Pubblicato il 16 Set. 2011

Aggiornato il 27 Nov. 2015 16:16

Villa La Pietra. Licenza d'uso: Creative Commons - Owner: http://www.flickr.com/photos/thessaly/Nel suggestivo scenario di Villa La Pietra di Firenze ha inizio il congresso ECED 2011 (European Council of Eating Disorders).
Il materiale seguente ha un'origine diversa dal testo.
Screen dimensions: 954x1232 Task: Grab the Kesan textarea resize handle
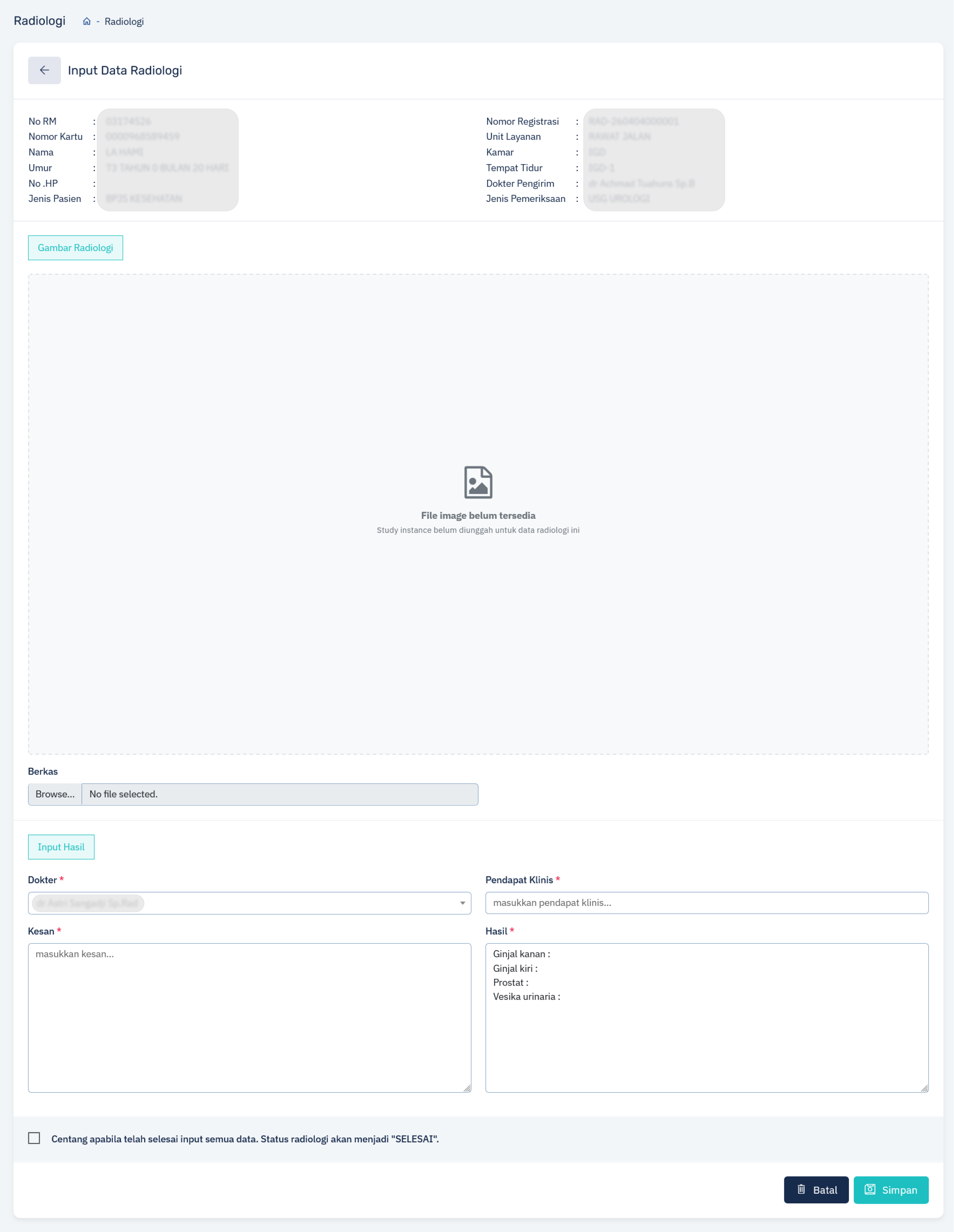point(467,1089)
La prima sessione plenaria viene introdotta con la formula del debate, un confronto tra due posizioni contrapposte rispetto un tema con due contendenti a sfidarsi a colpi di dialettica e argomentazioni scientifiche. La platea di professionisti si confronta e al termine dichiara la sua posizione a favore di una o dell’altra tesi, eleggendo nei fatti un vincitore. Il clima però non è quello della sfida ma di un confronto aperto e stimolante, ironico ma non sarcastico, e soprattutto coinvolgente.

Il tema del debate odierno è tanto nuovo quanto preoccupante. Si parla di siti web PRO-ANA(a favore dell’anoressia), un fenomeno nuovo e ancora poco conosciuto dai professionisti. Si tratta di un flusso di informazioni che sfrutta i nuovi strumenti telematici e che sostiene un disturbo mentale pericoloso come l’anoressia quasi fosse un credo, una filosofia, un ideale di vita cui assurgere. Sandra Sassaroli modera il dibattito tra i due professionisti. Erik van Furth nelle vesti del proponent, colui che ha suggerito la tematica, sostiene che la progettazione di campagne contro i movimenti on-line PRO-ANA sia un dovere per i professionisti della salute mentale. Dall’altra parte David Clinton si oppone all’idea di investire risorse in questa direzione.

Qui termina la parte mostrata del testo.